General Manager Bandara Internasional Juanda, Muhammad Tohir, menjelaskan bahwa pada hari pertama embarkasi gelombang kedua, sebanyak 1.900 jamaah yang tergabung dalam kloter 57 sampai 61 diberangkatkan menggunakan maskapai Saudia Airlines. Salah satu kloter yang berangkat, yakni kloter 59, membawa 376 jamaah asal Surabaya, Sidoarjo, Mojokerto, Gresik, dan Kediri.
Pada 7 Mei 2026, terdapat lima penerbangan langsung dari Surabaya menuju Jeddah dengan jadwal keberangkatan pukul 08.15 WIB, 10.15 WIB, 14.40 WIB, 18.20 WIB, dan 19.15 WIB. Pihak bandara memastikan seluruh proses embarkasi berjalan lancar dan tertata dengan baik.
Untuk menunjang kenyamanan jamaah, Bandara Juanda telah menyiapkan berbagai fasilitas pendukung di ruang tunggu seperti toilet, mushola, elevator, eskalator, travelator, dispenser air minum, hingga lounge. Perhatian khusus juga diberikan kepada jamaah lanjut usia dengan menyediakan akses lift, kursi roda, serta pendampingan khusus selama proses keberangkatan.
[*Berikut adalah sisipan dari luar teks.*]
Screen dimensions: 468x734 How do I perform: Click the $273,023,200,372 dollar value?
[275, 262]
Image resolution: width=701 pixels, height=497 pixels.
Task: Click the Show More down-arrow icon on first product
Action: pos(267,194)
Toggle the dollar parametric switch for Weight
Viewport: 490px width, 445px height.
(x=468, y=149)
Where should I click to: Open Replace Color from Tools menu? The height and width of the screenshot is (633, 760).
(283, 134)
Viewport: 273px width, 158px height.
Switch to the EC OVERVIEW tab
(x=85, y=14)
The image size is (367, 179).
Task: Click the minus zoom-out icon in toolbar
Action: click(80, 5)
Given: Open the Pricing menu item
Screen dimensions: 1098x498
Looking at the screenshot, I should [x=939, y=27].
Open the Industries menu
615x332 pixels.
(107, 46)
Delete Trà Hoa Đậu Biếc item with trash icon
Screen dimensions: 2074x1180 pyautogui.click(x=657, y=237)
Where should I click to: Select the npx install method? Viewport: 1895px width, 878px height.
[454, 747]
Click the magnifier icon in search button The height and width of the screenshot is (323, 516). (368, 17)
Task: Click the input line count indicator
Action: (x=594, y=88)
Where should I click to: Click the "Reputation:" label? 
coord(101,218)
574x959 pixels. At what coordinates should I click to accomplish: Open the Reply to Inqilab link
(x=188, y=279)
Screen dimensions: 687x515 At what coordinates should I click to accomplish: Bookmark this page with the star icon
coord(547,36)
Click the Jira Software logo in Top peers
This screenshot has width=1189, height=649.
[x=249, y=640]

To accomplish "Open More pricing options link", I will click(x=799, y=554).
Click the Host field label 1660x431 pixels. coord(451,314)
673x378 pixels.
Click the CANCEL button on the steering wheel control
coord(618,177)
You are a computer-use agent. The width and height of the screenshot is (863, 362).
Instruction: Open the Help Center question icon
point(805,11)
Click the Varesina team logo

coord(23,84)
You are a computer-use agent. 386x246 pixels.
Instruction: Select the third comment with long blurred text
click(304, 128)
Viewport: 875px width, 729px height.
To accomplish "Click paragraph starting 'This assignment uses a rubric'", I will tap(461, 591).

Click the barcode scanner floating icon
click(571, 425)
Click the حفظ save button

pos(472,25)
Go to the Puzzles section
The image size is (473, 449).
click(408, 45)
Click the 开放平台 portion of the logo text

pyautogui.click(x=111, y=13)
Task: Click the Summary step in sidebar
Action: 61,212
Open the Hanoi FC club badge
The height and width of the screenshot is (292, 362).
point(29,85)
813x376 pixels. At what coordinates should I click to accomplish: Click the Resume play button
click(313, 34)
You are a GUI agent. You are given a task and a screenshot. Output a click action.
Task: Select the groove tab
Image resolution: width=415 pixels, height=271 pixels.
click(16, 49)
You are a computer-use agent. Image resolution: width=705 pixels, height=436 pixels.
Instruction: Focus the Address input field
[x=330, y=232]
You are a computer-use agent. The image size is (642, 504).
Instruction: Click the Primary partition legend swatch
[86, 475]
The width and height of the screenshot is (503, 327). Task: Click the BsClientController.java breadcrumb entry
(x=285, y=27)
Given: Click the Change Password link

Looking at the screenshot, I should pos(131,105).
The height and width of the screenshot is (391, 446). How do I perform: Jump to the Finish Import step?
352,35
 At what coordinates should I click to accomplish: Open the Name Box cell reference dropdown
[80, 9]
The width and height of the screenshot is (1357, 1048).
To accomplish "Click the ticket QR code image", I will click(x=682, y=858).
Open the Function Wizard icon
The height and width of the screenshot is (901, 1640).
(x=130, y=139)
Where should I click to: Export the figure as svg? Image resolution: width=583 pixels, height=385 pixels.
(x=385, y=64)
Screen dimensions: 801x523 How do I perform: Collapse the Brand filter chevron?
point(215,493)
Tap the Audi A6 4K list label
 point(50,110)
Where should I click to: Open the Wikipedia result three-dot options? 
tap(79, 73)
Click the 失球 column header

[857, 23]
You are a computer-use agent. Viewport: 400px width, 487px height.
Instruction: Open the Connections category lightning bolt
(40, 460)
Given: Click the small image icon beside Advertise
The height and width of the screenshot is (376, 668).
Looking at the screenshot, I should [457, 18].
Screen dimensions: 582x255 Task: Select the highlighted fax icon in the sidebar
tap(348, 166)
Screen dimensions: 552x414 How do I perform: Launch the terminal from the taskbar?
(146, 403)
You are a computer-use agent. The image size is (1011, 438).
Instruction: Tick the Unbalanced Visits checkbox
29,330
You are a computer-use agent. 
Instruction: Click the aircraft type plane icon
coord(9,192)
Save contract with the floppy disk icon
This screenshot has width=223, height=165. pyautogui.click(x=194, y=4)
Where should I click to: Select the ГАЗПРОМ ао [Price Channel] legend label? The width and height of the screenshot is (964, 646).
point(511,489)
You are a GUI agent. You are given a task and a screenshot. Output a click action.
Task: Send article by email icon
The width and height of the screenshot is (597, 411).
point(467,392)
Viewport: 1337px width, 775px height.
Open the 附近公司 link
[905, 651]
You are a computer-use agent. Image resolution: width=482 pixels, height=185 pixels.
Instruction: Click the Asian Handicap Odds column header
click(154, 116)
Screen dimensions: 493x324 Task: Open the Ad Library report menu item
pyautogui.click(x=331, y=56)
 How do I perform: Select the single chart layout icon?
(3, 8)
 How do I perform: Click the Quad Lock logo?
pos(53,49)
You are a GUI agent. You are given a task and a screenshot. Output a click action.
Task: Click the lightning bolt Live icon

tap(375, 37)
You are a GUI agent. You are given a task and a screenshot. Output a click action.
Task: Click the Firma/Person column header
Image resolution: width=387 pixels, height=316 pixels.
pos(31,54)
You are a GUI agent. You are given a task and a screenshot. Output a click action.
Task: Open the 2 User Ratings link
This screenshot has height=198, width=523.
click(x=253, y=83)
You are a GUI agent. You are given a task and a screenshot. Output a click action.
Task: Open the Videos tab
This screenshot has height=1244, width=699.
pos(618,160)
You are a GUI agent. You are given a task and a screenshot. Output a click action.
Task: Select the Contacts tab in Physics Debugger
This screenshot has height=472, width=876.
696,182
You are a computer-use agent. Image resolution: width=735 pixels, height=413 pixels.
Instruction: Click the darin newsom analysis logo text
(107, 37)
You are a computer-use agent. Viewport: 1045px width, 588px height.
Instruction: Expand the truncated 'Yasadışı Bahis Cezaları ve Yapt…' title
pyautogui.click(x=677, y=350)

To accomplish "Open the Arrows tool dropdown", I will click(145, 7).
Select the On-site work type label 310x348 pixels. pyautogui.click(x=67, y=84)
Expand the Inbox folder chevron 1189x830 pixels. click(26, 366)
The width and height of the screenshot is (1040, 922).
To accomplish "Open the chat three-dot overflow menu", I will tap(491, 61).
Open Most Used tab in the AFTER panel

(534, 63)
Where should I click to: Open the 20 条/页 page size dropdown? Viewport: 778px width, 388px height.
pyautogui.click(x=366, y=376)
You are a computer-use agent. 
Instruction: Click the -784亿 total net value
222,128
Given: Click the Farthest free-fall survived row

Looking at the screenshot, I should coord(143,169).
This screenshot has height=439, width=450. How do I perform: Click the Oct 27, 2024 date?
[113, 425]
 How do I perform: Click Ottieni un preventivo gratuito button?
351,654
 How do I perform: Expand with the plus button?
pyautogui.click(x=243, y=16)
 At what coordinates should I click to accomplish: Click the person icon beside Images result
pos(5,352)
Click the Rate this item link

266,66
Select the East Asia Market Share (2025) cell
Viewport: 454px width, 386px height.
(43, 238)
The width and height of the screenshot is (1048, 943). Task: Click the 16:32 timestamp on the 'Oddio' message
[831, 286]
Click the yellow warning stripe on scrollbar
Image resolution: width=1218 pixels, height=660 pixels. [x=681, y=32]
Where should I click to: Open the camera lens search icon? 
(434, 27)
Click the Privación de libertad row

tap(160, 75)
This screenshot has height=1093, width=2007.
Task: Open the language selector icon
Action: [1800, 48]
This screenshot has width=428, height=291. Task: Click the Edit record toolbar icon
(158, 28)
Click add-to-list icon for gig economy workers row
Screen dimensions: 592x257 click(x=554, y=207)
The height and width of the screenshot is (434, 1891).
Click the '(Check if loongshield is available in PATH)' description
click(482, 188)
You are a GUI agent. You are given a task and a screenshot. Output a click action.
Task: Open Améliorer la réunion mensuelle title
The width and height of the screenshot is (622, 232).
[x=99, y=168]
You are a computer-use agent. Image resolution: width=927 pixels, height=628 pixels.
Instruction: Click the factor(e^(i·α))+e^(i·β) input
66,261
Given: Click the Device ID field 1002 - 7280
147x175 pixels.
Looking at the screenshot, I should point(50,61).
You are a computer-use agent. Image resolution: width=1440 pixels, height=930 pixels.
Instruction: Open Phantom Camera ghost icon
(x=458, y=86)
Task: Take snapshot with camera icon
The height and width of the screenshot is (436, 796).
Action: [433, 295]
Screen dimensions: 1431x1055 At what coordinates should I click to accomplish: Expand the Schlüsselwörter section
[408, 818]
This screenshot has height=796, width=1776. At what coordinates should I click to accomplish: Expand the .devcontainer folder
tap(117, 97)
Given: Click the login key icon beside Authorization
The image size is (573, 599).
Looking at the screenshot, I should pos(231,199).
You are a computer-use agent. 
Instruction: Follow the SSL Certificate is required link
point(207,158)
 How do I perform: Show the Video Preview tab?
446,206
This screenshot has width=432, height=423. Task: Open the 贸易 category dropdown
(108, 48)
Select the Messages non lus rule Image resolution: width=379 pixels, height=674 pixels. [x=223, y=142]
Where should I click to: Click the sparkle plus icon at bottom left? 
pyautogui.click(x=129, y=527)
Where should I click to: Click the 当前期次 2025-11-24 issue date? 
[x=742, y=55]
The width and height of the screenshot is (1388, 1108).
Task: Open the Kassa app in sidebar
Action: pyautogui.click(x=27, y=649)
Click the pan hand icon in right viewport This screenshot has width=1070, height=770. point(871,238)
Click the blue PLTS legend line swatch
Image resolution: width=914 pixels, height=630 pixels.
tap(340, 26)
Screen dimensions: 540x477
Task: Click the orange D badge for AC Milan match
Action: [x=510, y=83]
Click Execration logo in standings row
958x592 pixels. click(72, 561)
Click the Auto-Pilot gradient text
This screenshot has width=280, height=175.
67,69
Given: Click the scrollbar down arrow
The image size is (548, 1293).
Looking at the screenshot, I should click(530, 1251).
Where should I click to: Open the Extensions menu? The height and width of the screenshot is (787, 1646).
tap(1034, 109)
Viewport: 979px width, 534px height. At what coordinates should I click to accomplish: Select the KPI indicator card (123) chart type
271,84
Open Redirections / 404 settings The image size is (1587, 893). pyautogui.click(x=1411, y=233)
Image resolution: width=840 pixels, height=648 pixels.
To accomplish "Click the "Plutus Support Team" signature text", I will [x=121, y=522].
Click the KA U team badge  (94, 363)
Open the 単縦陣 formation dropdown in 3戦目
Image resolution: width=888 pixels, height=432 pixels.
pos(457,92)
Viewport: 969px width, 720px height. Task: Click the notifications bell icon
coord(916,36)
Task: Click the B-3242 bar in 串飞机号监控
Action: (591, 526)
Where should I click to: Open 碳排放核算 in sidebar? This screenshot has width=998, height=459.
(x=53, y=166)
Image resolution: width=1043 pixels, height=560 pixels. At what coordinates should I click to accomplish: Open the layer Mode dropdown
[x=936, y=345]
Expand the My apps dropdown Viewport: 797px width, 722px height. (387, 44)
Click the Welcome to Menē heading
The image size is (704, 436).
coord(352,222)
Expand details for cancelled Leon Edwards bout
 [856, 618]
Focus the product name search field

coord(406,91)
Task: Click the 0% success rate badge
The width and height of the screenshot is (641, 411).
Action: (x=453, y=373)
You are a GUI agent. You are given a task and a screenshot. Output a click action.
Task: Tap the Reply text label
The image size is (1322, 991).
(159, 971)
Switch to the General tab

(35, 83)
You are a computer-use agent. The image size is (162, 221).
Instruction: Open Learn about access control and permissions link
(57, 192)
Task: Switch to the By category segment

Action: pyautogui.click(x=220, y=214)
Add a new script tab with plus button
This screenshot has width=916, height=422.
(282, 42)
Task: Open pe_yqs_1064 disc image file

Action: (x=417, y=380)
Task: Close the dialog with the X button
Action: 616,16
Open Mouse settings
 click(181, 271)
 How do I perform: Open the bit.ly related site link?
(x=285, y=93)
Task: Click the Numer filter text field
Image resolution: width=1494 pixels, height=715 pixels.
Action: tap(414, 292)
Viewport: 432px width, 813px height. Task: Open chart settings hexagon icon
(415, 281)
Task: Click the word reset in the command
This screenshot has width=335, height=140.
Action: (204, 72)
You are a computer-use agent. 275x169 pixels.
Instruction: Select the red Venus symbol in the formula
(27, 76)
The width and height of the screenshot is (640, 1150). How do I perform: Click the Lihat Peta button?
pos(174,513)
Selain itu, layanan Makkah Route atau pemeriksaan keimigrasian Arab Saudi juga kembali tersedia di Bandara Juanda. Layanan ini memudahkan jamaah karena proses imigrasi dilakukan sebelum keberangkatan sehingga setibanya di Arab Saudi jamaah dapat langsung melanjutkan perjalanan tanpa antre panjang di bandara tujuan.
Dari sisi keamanan, pihak bandara telah menempatkan personel aviation security (avsec) di Asrama Haji Sukolilo. Pemeriksaan keamanan dilakukan menggunakan berbagai perangkat seperti Walkthrough Metal Detector (WTMD), Handheld Metal Detector (HHMD), dan mesin x-ray untuk memastikan keamanan penerbangan dan barang bawaan jamaah.
Menurut Tohir, keselamatan, keamanan, dan kenyamanan jamaah menjadi prioritas utama selama pelaksanaan embarkasi haji tahun ini. Seluruh personel operasional dan keamanan juga telah disiagakan guna mendukung kelancaran proses pemberangkatan.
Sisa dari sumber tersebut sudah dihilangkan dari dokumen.